An appellate panel of Seoul’s administrative court has ruled a former Samsung Electronics Co., Ltd. worker’s multiple sclerosis was caused by a combination of overwork and chemical exposure at the company’s LCD unit: the first-of-its-kind reversal of several earlier decisions that denied Samsung cluster victims workers compensation.
3.5 in 100,000
In the ruling on Feb 10, the court said the Korea Workers Compensation and Welfare Service should pay medical expenses for Kim Mi-seon, a 37-year-old former Samsung woman worker suffering from multiple sclerosis.
The condition is so rare that only 3.5 in every 100,000 Koreans fall victim to it.

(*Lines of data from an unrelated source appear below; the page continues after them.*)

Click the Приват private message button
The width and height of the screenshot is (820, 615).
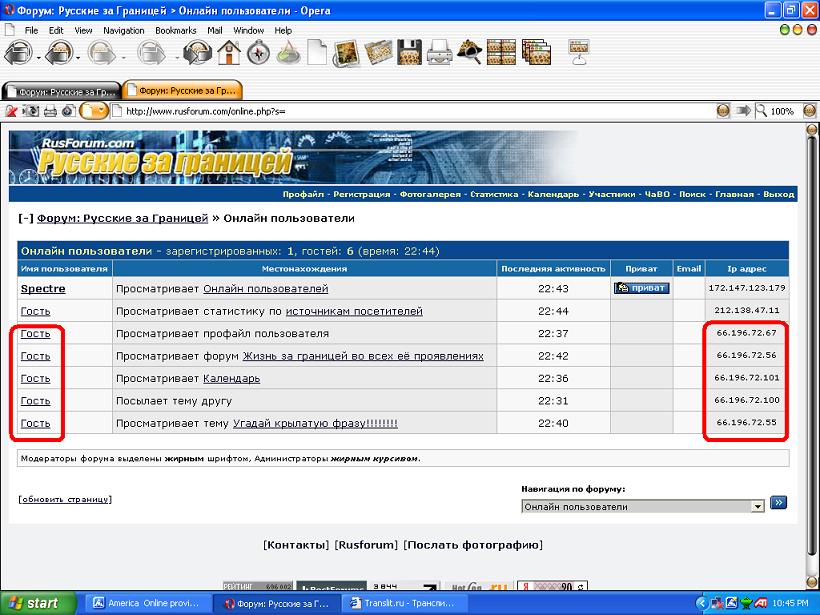[x=641, y=288]
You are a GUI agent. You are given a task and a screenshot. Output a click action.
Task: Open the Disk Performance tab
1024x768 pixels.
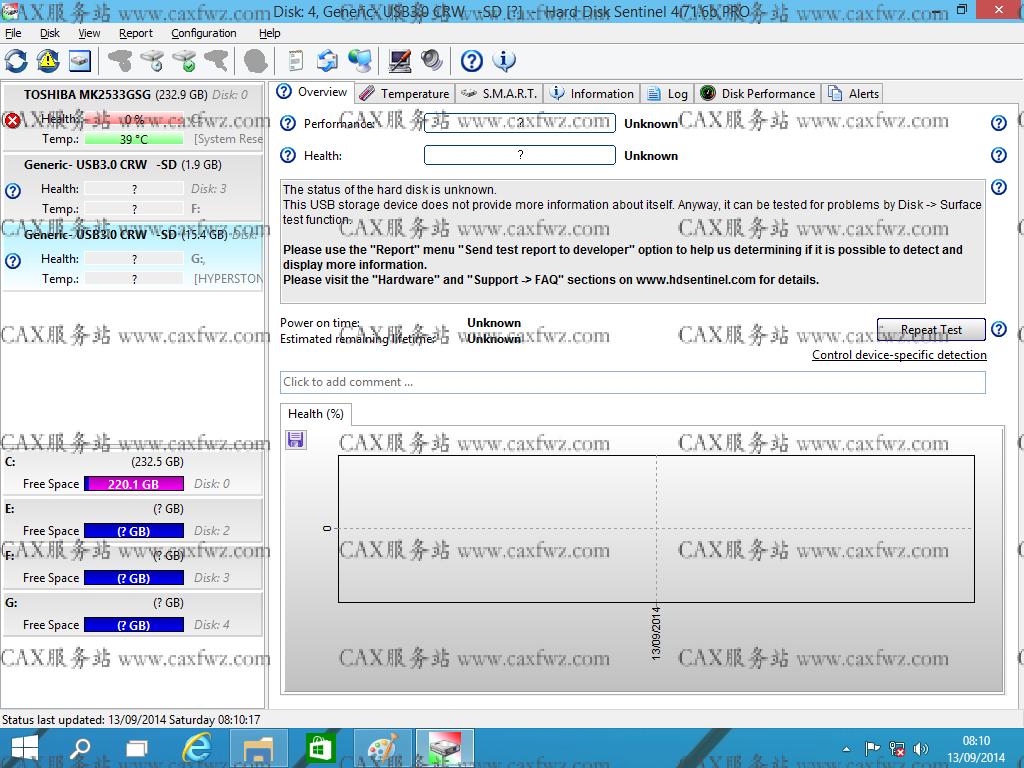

Kim was diagnosed with multiple sclerosis in 2000 when she turned 20—after about three years of cleaning and soldering LCD and OLED panels 12 hours a day at Samsung Electronics’ LCD line, now part of Samsung Display Co., Ltd. In 2013, she filed an administrative lawsuit against KCOMEL after the agency rejected her petition for workers compensation.
“[Over the period] she was exposed to acetone and organic solvents,” the ruling read. “Kim, then under 20 of age, worked frequent night shifts in an enclosed space, which factored in her condition by limiting UV exposure.”
The ruling established the work relatedness of Kim’s multiple sclerosis by citing the facts that there are four confirmed cases of multiple sclerosis among former Samsung employees and that there were no other factors than her working conditions that could cause Kim’s condition.
Kim is the first victim from Samsung’s LCD unit to have successfully claimed workers compensation. In 2012-2014, KCOMWEL or the court and turned down the claims filed by three Samsung LCD workers who contracted multiple sclerosis.
During the four years of legal procrastination, Kim’s health imploded substantially, to the point of near-complete vision loss and severe sciatica. She is now bed-ridden.
One Out of 13
It was Samsung, with the connivance of the government, that created a series of procedural delays. “Samsung and its suppliers repeatedly defied court requests to provide chemical data used in LCD production,” said Lim Ja-woon, the attorney with SHARPS who represented Kim.
Since May 2013, Samsun has complied with only one out of the 13 separate disclosure requests–four of them for one supplier over the same material–filed by Lim with the court.
Samsung Fuels Presidential Malfeasance
Over the past four months, SHARPS emerged as a strong contingent in the weekly candlelight protests that have been lighting up central Seoul by drawing a total of more than 10 million protesters. They have been calling for an immediate ouster of President Park Geun-hye and the arrest of Samsung’s heir apparent Lee Jae-yong for, among many other things, their collusion in an influence-peddling scheme.
SHARPS’s Sit-in Continues
Since Oct. 7, 2015, SHARPS and its supporters have been staging a sit-in at Samsung D’light, the company’s so-called global exhibition space in south Seoul, calling for the world’s largest technology company to: 1) compensate all victims of occupational disease transparently and sufficiently; and 2) make a sincere and full apology.
On Feb. 4, SHARPS seated a new statue of Semiconductor Girl, the symbol of Samsung cluster victims, at their sit-in. Setting apart from the smaller and innocent-looking old one, the new statue bears an image of a girl in a white dirt-free suit with a piercing stare and folded arms.